> _Supplied passage_
******************************

Gov. Andy Beshear is telling Kentuckians not to travel to Tennessee, a state he said has not taken the same “aggressive” steps as Kentucky in preventing the spread of COVID-19.
“I cannot control that Tennessee has not taken the steps that we have,” Beshear said. “I need you to not go to Tennessee for anything other than work, or helping a loved one, or maybe to the grocery.”
Beshear said Kentuckians on the southern border who travel into Tennessee to visit bars, restaurants or other types of establishments that are closed in Kentucky, risk bringing the virus back into the state.
“The sacrifice that people inside your county are making, ultimately you don’t honor that,” Beshear said.
Bars and restaurants in both states are supposed to have stopped all services except drive-thru, carry-out and delivery. Tennessee Gov. Bill Lee ordered all bars and restaurants to close to in-person traffic for two weeks, starting Monday Mar. 23, a week after similar measures were taken in Kentucky.
As of Friday, Tennessee had more than 1,200 confirmed cases and 6 deaths, with higher concentrations of cases in counties bordering Kentucky.
Asked if he had a conversation with Lee on the matter, Beshear said, “I have not even called him.” But admitted he is “frustrated” the state has not taken the same steps to prevent the virus spreading.
3 More Deaths In Kentucky
Beshear also said three more Kentuckians have died due to COVID-19. During his daily 5 p.m. briefing Beshear said a 75-year-old woman tested in Fayette County has died, as well as a 77-year-old man tested in Hopkins County.
“We haven’t lost two in a day until now,” Beshear said. “And I know it’s hard, and I will tell you it won’t be the last time we do until we’re through this.”

******************************

> _Work item_
Return the part of the article on Beshear's Tennessee travel warning starting with "Beshear said Kentuckians" and going on through "counties bordering Kentucky.", copied word for word.

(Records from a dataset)

******************************

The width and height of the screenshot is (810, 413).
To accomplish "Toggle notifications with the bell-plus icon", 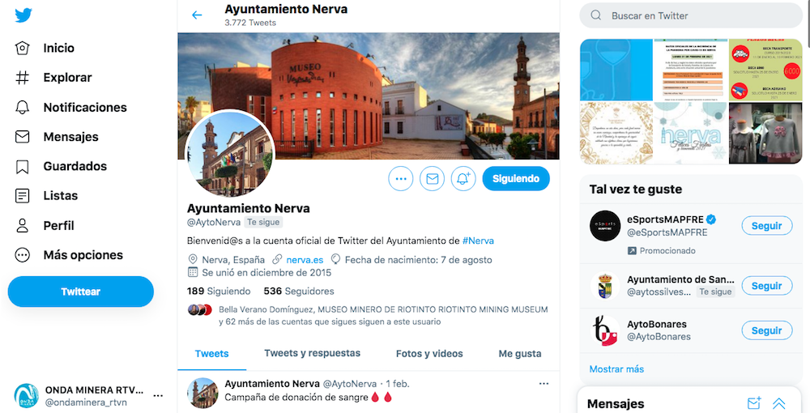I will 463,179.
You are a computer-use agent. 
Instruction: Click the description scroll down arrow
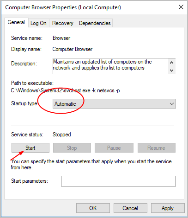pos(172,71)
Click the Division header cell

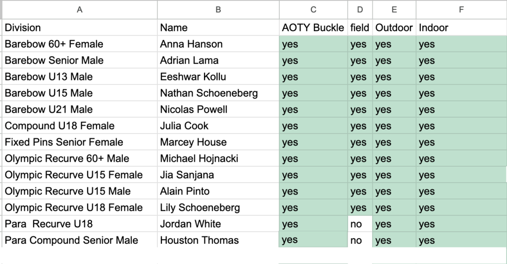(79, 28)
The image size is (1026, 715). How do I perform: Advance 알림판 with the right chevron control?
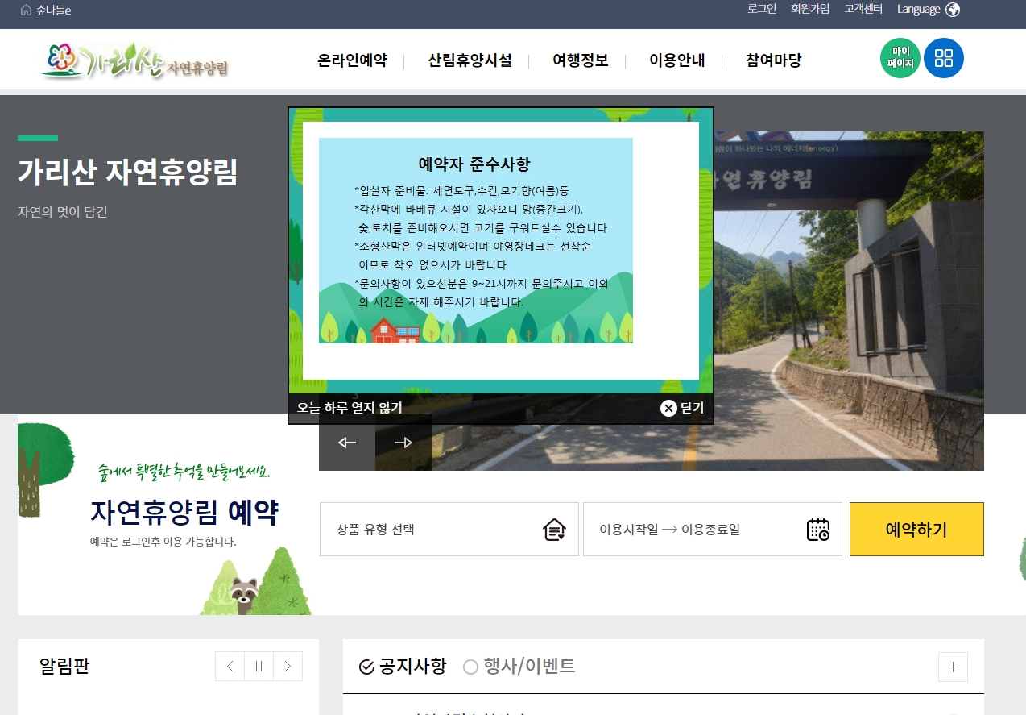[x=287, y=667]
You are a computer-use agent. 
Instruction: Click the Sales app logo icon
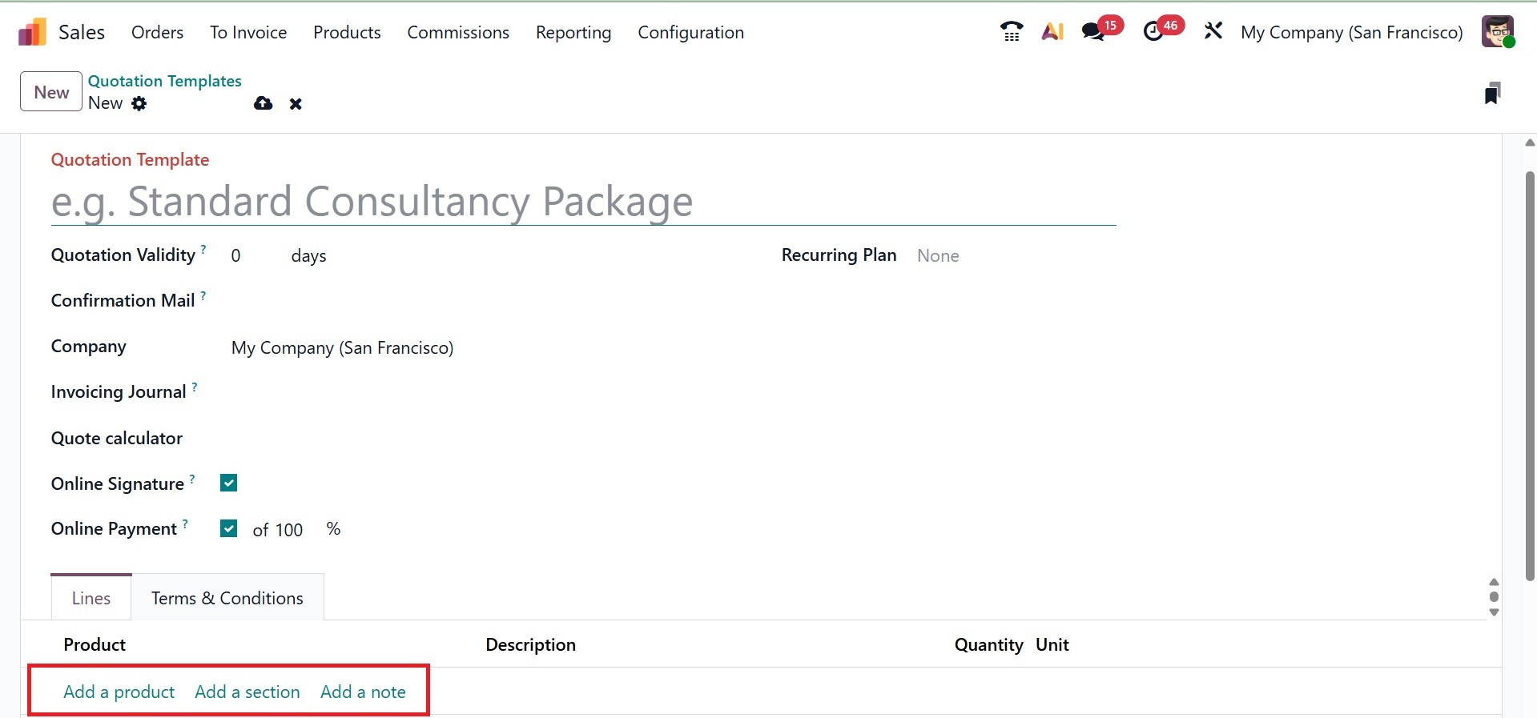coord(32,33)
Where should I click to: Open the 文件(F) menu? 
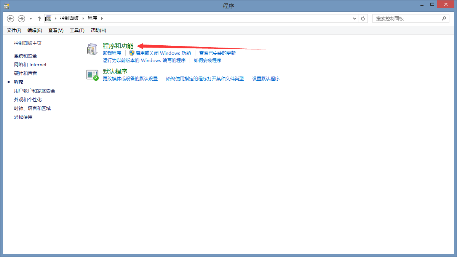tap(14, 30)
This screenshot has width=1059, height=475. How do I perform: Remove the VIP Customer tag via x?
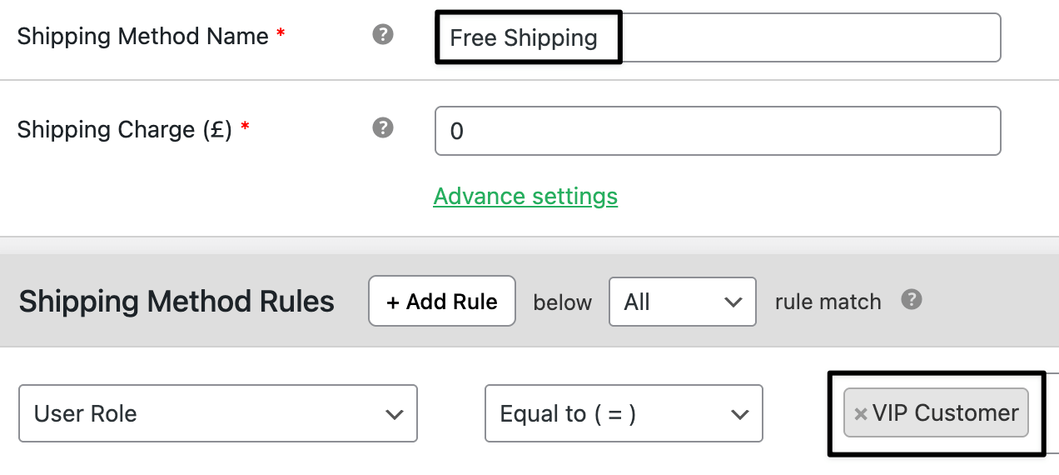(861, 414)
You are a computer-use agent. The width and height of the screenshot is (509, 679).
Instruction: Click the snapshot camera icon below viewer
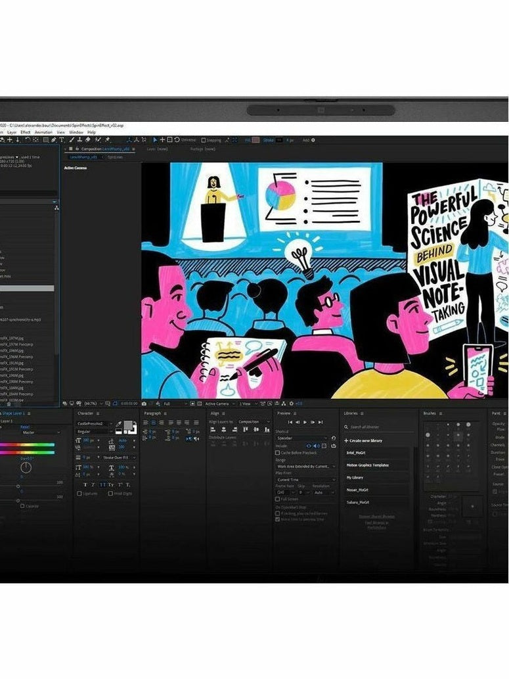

******************************

> _Result of this task_
Beshear said Kentuckians on the southern border who travel into Tennessee to visit bars, restaurants or other types of establishments that are closed in Kentucky, risk bringing the virus back into the state.
“The sacrifice that people inside your county are making, ultimately you don’t honor that,” Beshear said.
Bars and restaurants in both states are supposed to have stopped all services except drive-thru, carry-out and delivery. Tennessee Gov. Bill Lee ordered all bars and restaurants to close to in-person traffic for two weeks, starting Monday Mar. 23, a week after similar measures were taken in Kentucky.
As of Friday, Tennessee had more than 1,200 confirmed cases and 6 deaths, with higher concentrations of cases in counties bordering Kentucky.